The idea is a device that will rapidly absorb energy from a mass.

If you can fix (eg bond flexing) a component of the vibrational state at a low frequency then the system should try to move towards equilibrium (by attenuating the vibration that has been fixed), this attenuation will need energy to be attempted which could come from other vibrations (eg twisting, spinning and random interactions).

Magnetic interactions with water are pretty minimal bar a few regions which tend to be more resonant than pacifying.

lostmind, Nov 14 2008

Home Flash Freezing? The opposite of microwaving http://www.youtube....watch?v=TStJZ3yToO8
4:00 into the video, or there abouts. (Hint - Dry Ice involved). [Zimmy, Nov 14 2008]

Some helpful info. http://www.lsbu.ac.uk/water/magnetic.html
It seems that weak electric fields decrease rot/vib energies, but stronger ones have anisotropic (directional dependent) effects. It dosen't say wether strong fields can also lower overall rot/vib energies. [daseva, Nov 15 2008]


       Can you explain a bit more clearly?
MaxwellBuchanan, Nov 14 2008

       Is this like laser / optical cooling?
bungston, Nov 14 2008

       I don't quite understand what the category "product:refrigerator: microwave" is supposed to suggest. How is anything in here not magic?
phundug, Nov 14 2008

       People will come up with suggestions for X where X : microwave = cold : heat, no matter what. This is the category those suggestions go into. It's not clear to me that it's completely impossible to use energy to quickly convert the movement of molecules to some sort of radiation - although the attempts so far have certainly fallen short of physical plausibility.
jutta, Nov 14 2008

       its based on the idea of inductance. And a hope that there is a wave form that water (or maybe a particular material...say to be used as the dish) will attempt to resist.   

       The stinging point is that vibrational energies and its mechanism of releasing energy (black body radiation) is a radiant force (ie goes outwards...unlike magnetism which allows feed back).   

       Theoretically if you could amplify the black body radiation flux (externally and without putting more energy into the system) put out by an object...and have it contained in a vessel that had minimal black body radiation (very cold walls?), then this could work
lostmind, Nov 14 2008

       "My god!, it's filled with stars!"
Zimmy, Nov 14 2008

       why not a sonic microwave oven?   

       ultra high frequency sound forces the atoms to vibrate at lower frequencies, thus cooling.   
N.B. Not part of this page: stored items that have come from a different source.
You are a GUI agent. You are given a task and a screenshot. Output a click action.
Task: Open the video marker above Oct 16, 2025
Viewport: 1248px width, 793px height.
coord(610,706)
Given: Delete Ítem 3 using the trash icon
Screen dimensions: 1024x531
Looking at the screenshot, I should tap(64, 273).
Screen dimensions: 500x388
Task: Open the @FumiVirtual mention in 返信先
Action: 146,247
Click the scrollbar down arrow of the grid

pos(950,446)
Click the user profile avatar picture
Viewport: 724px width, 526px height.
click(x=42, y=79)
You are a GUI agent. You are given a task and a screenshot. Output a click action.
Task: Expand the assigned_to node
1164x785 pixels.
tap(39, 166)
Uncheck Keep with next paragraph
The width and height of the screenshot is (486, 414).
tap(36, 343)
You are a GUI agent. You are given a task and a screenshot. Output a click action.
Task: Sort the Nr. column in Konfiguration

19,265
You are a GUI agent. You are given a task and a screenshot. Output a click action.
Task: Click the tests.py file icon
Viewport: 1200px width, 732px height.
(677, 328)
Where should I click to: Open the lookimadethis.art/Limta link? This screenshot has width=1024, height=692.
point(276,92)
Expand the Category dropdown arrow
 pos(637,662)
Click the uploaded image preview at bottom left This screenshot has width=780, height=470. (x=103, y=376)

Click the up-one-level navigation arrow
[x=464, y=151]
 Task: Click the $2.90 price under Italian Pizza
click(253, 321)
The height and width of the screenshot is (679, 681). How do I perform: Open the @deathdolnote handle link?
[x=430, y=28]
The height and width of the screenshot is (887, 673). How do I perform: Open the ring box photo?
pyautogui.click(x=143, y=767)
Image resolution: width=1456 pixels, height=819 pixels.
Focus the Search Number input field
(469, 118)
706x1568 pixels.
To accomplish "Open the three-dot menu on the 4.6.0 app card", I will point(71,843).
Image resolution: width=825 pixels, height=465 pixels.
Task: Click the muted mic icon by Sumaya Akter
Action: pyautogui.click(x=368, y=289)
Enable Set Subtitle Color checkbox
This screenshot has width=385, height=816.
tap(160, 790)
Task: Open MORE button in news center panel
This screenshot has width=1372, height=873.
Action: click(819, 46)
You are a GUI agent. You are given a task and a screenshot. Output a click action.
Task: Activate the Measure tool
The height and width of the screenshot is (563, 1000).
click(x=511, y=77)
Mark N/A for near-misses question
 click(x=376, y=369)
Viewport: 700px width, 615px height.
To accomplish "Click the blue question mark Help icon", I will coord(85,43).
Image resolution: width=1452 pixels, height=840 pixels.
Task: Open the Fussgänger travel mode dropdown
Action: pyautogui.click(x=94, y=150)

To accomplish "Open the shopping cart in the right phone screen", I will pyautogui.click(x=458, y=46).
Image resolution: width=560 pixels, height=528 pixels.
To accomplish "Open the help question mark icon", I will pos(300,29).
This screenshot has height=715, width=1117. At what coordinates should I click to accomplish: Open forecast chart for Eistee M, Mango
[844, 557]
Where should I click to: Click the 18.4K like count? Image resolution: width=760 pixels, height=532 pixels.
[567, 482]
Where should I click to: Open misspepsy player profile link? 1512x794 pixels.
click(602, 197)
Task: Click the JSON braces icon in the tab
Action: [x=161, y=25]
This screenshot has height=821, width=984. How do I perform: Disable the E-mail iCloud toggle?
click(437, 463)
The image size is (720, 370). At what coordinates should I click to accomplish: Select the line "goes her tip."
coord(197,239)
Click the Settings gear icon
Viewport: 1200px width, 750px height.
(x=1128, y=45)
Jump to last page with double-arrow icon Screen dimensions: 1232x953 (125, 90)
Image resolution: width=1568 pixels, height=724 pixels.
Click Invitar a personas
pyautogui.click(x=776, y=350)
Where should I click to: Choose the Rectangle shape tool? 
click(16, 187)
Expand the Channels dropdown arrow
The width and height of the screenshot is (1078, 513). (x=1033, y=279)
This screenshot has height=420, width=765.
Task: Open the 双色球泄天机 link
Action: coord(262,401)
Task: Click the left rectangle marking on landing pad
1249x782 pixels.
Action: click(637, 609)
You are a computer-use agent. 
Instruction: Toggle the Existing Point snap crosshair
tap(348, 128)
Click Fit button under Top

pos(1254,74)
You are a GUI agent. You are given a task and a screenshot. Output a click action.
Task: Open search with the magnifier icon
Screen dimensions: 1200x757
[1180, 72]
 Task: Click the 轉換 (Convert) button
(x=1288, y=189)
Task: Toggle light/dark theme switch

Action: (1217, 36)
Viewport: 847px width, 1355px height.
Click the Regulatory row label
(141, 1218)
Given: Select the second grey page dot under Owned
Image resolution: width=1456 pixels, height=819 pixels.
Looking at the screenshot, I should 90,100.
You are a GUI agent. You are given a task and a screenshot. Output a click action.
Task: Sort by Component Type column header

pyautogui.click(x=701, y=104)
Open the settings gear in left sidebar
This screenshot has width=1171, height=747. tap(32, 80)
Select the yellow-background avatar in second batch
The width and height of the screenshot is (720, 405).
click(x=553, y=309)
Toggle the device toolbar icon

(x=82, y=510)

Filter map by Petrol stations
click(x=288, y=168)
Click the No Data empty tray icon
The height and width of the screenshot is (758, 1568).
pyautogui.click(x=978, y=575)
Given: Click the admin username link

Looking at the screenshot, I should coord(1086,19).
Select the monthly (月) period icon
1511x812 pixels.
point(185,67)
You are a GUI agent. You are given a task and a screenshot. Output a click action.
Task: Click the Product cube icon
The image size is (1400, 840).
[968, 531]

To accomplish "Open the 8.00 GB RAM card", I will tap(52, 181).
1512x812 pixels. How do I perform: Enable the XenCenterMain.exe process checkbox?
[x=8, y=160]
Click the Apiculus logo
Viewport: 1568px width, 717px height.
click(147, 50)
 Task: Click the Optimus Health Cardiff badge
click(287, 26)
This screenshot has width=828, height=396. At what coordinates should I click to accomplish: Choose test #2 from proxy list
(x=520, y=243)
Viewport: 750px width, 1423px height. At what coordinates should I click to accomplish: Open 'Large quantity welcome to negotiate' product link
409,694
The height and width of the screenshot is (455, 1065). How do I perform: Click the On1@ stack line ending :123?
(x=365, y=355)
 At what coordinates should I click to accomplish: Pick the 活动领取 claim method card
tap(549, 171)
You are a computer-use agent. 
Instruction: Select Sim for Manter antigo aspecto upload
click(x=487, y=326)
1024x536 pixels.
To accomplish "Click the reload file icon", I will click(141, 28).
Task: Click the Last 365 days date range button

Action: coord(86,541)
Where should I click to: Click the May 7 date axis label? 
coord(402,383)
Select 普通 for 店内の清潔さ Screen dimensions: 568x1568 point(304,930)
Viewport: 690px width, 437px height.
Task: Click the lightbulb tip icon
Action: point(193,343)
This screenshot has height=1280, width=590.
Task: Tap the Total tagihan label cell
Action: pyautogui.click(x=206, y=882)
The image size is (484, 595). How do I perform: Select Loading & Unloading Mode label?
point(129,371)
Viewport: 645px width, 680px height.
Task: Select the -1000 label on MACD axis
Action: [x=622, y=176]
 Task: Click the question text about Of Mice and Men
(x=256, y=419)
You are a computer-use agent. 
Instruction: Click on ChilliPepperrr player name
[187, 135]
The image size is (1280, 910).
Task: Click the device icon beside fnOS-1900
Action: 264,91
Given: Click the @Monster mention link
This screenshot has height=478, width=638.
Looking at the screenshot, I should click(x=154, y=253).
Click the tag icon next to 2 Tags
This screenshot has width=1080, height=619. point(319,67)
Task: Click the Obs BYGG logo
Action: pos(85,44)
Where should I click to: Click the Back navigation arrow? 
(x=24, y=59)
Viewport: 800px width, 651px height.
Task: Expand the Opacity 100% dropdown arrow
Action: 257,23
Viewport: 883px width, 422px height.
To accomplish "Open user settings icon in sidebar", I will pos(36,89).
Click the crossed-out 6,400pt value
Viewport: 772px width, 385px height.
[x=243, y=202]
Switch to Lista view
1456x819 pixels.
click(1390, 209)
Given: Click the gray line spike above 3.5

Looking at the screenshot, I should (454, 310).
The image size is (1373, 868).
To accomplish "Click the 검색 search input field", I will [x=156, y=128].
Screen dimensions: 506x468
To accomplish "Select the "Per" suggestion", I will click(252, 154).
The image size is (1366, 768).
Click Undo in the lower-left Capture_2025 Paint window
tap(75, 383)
       i know theres a flaw here somewhere....
Arcanus, Nov 14 2008

       go the ice9!
lostmind, Nov 15 2008

       truth be told the idea itself went far over my head...but this concept of flash cooling seems very good. i wish i better understood why the working of a refrigerator could not somehow be 'sped up' to a microwave oven time scale..
samosa_pirate, Nov 15 2008

       a microwave works because the dipolar molecules (water in particular) attempt to align themselves with the alternating electric field.   

       So, if you could generate a static electric field that could permeate the mass to be cooled then this should reduce the vibrations that occur in the water?   

       electric fields are much more prone to attenuation through space if i remember correctly
lostmind, Nov 15 2008

       thermodynamics wise..   

       hmmm, if vibration is transferred back to the spin of the molecule (which does happen some how/times) this will resist the electric field so the field generator will have to do more work to correct it...that work could generate heat and that heat can be expelled from the chamber
lostmind, Nov 15 2008

       //if you could generate a static electric field that could permeate the mass to be cooled then this should reduce the vibrations that occur in the water?//   

       This is the bit that should be in the idea. Much more clear than the bondflexing mess. And so simple that you'd think they'd have figured it out by now if it were true?
daseva, Nov 15 2008

       Seems to me this would only put the brakes on any continued heating rather than actually cooling the food.